**EXERCISE PROMPT:** Leaving out all pictures, return exactly the lines from the one that contains "Image resolution: width=1560" through the end of the data below.

[[ DATA RECORDS open ]]

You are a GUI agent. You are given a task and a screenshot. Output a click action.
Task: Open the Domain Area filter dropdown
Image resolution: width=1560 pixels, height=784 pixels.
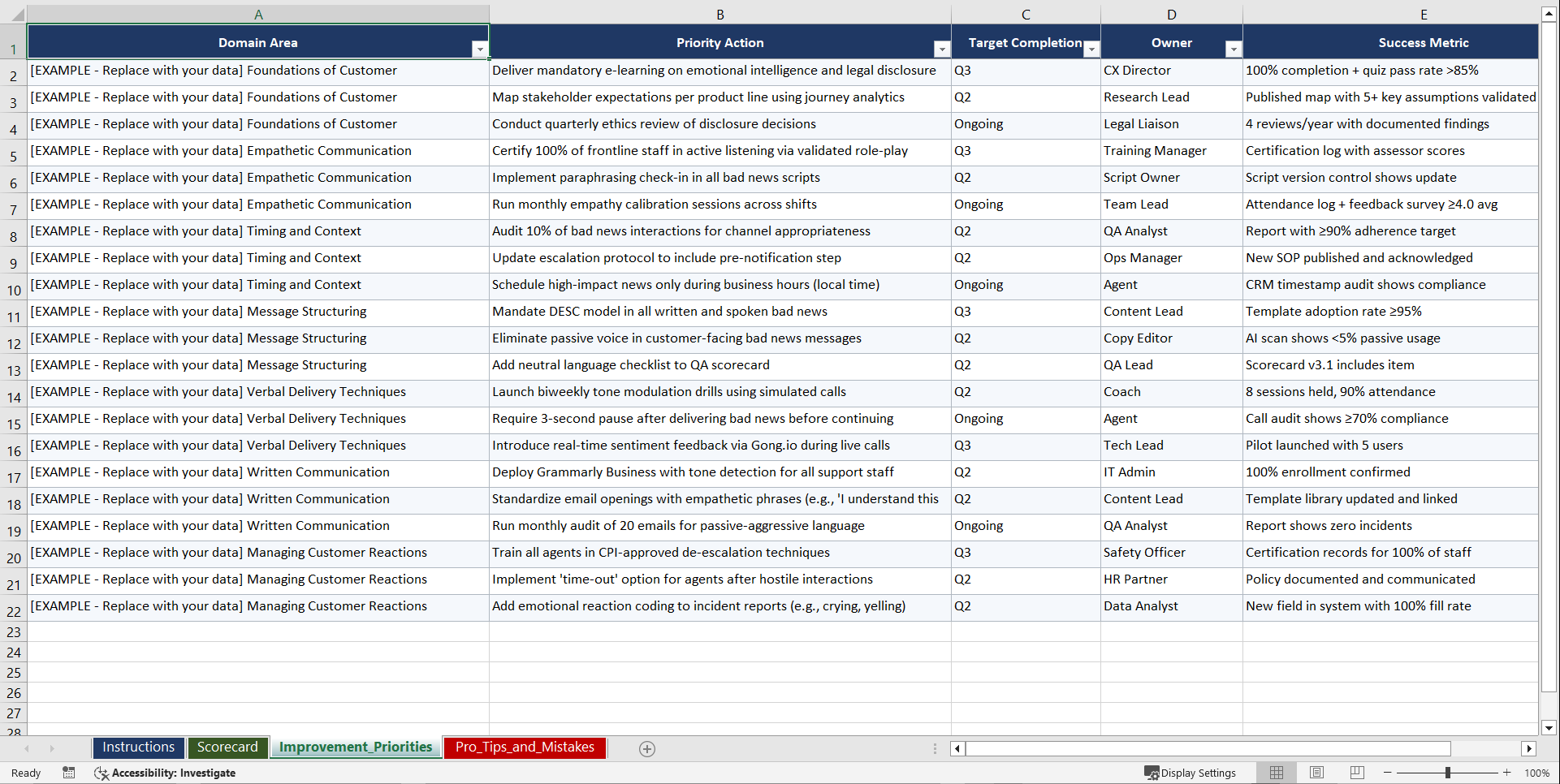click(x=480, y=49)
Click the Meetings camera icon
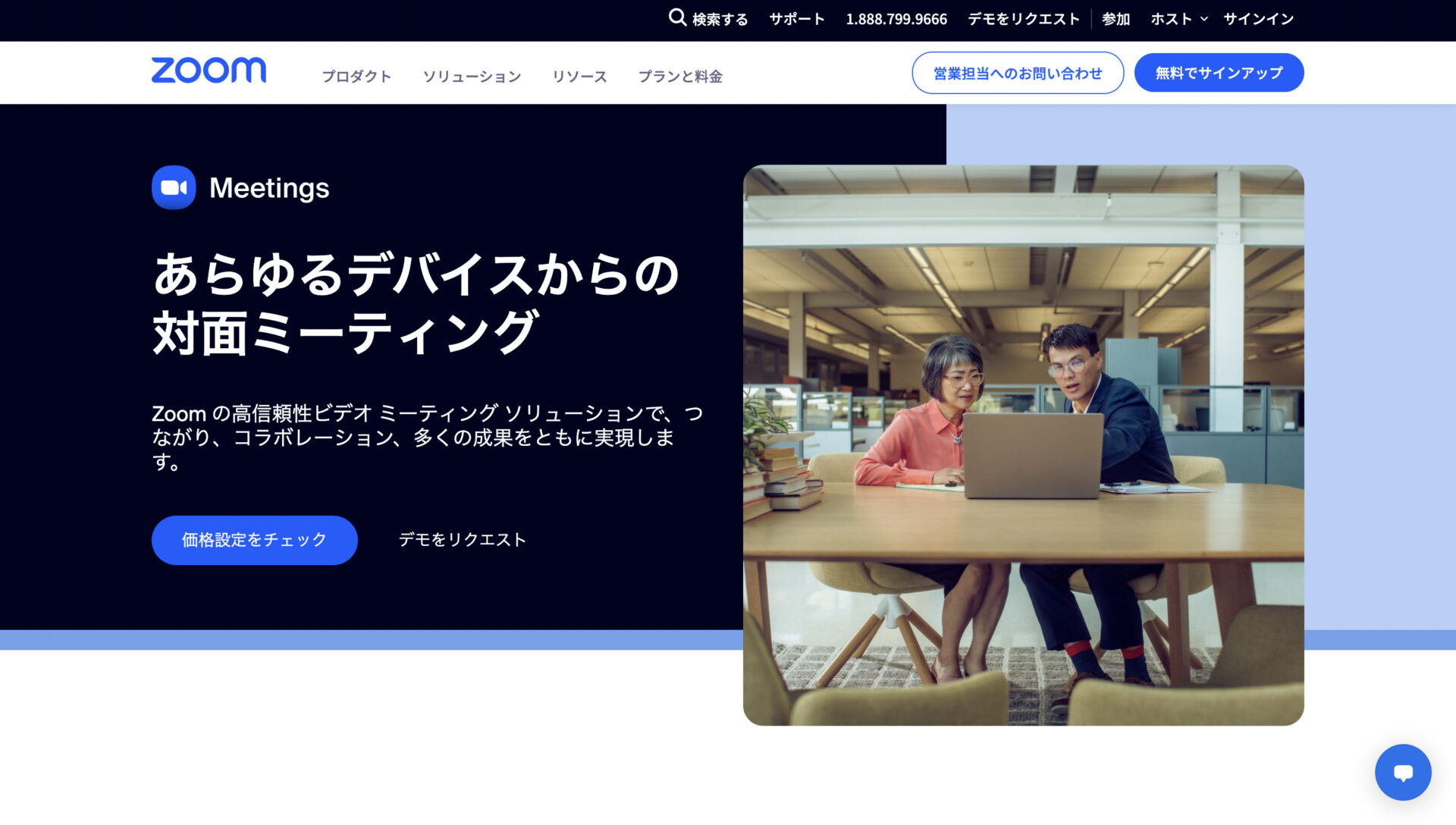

[[ DATA RECORDS closed ]]

**THE COMPLETED TASK:**
Image resolution: width=1560 pixels, height=784 pixels.
click(x=480, y=49)
Click the Meetings camera icon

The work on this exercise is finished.